■ ASSIGNMENT 1:
List the musicians and bands that the Masseduction review compares the album's songs to.
■ ASSIGNMENT 2:
According to the Masseduction review, on which song are the electronic drum kit and synths replaced with analogue instrumentation?
■ ASSIGNMENT 3:
Reproduce the part of the Masseduction review starting with "By the time" and going on through "from Cara Delevingne.".

■ EXTRACTED TEXT:
————————

ST VINCENT’S fifth solo outing Masseduction is an eclectic folly around the sky scraping guitar riffs and razzmatazz of Annie Clark’s downtown Manhattan. By turn confident and calculated, this window into her apartment is ajar with a fragility unseen on previous albums. If 2014’s eponymous breakthrough was the night out, then this record is the morning after.

Opening in suitably subdued manner, ‘Hang On Me’ is an affecting rumination on an estranged relationship which nods to the sound-scaping of Kanye West circa 808s and Heartbreak.

‘Pills’ offers lyrical continuum to The Rolling Stones’ ‘Mother’s Little Helper’, raising an anxious eyebrow to the culture of both prescription and self medicated drug use against a tongue-in-cheek chorus so catchy that it feels more like a 50’s wireless radio jingle.

By the time we reach title track ‘Masseducation’ and the Donna Summer evoking ‘Sugarboy’, we breach far more familiar territory when subjected to some stupendously angular guitar workouts. “Don’t turn off it turns me on!” Annie exclaims. Indeed.

Her current single ‘Los Ageless’ swaggers with unbridled New Yorker aplomb but as the chorus descends to an unravelling motif of “how can anybody have you and lose you and not lose their mind too?!”, one can’t help but be drawn to the singer’s well-documented split from Cara Delevingne.

From here the hangover truly kicks in through ‘Happy Birthday Johnny’, ‘Savior’ and initial album teaser ‘New York’.  These plaintive cuts offer heart wrenching insight to the psyche of an artist who has maintained incredible privacy throughout her new found stardom.

Pick me up comes via the electro romp of ‘Fear The Future’ and ‘Young Lover’ while the sweeping string majesty of ‘Slow Disco’ will draw obvious comparisons to fellow chameleonic innovator Madonna.

We’re left alone again in the piano bar at closing time with sultry ballad ‘Smoking Section’. For the first time on the album the electronic drum kit and synths are subbed out for analogue instrumentation as Annie croons a coda of “it’s not the end”.  That much is true and while this album may not always feel quite as cohesive as her last, St Vincent is piecing together a body of work that will in time place her alongside the art pop illuminati.

————————

■ SOURCE DATA:
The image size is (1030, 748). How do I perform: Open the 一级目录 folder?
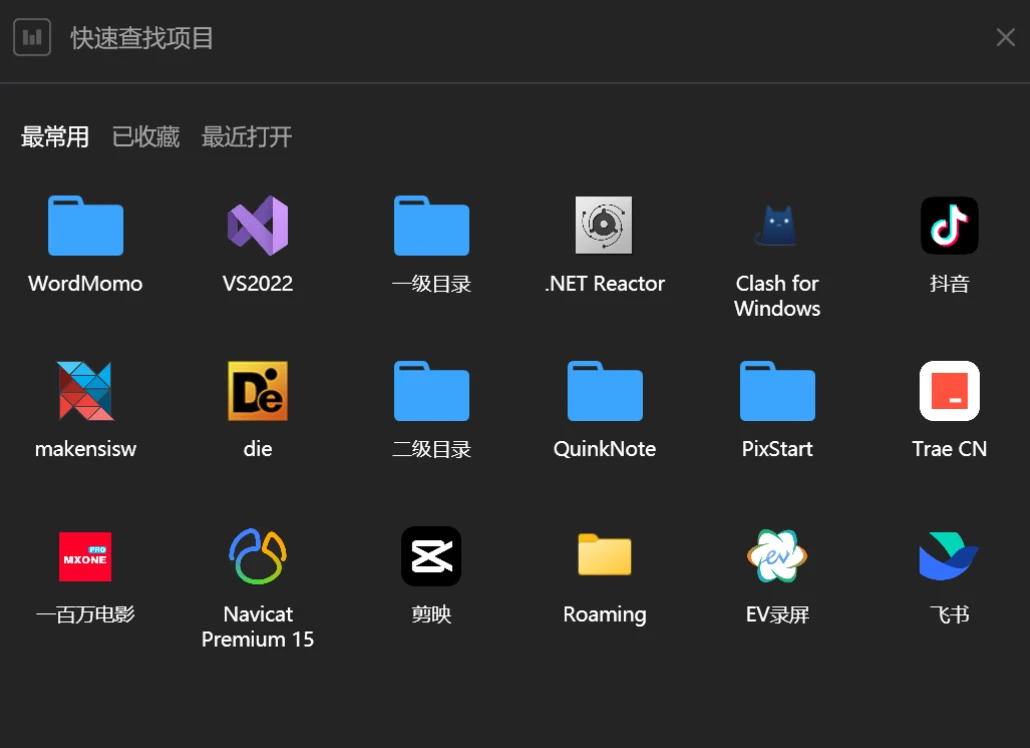coord(431,226)

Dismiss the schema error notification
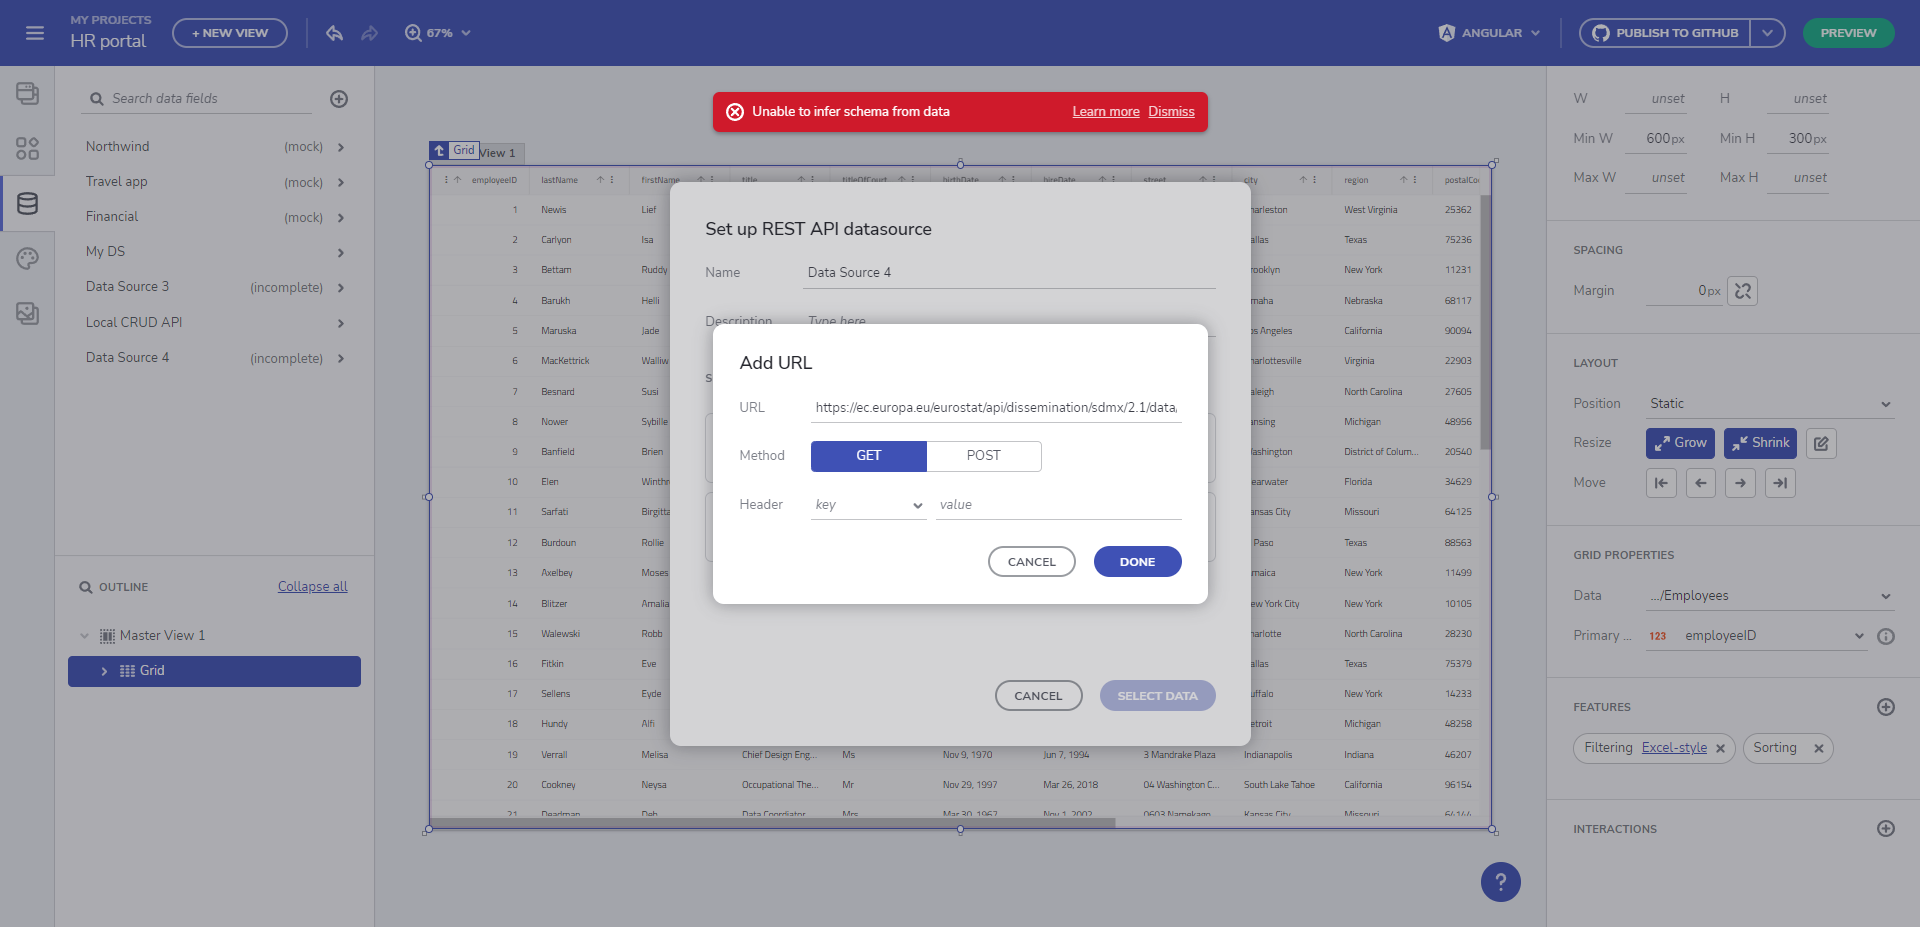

————————

■ TASK ANSWER 1:
Kanye West
The Rolling Stones
Donna Summer
Madonna

■ TASK ANSWER 2:
'Smoking Section'

■ TASK ANSWER 3:
By the time we reach title track ‘Masseducation’ and the Donna Summer evoking ‘Sugarboy’, we breach far more familiar territory when subjected to some stupendously angular guitar workouts. “Don’t turn off it turns me on!” Annie exclaims. Indeed.

Her current single ‘Los Ageless’ swaggers with unbridled New Yorker aplomb but as the chorus descends to an unravelling motif of “how can anybody have you and lose you and not lose their mind too?!”, one can’t help but be drawn to the singer’s well-documented split from Cara Delevingne.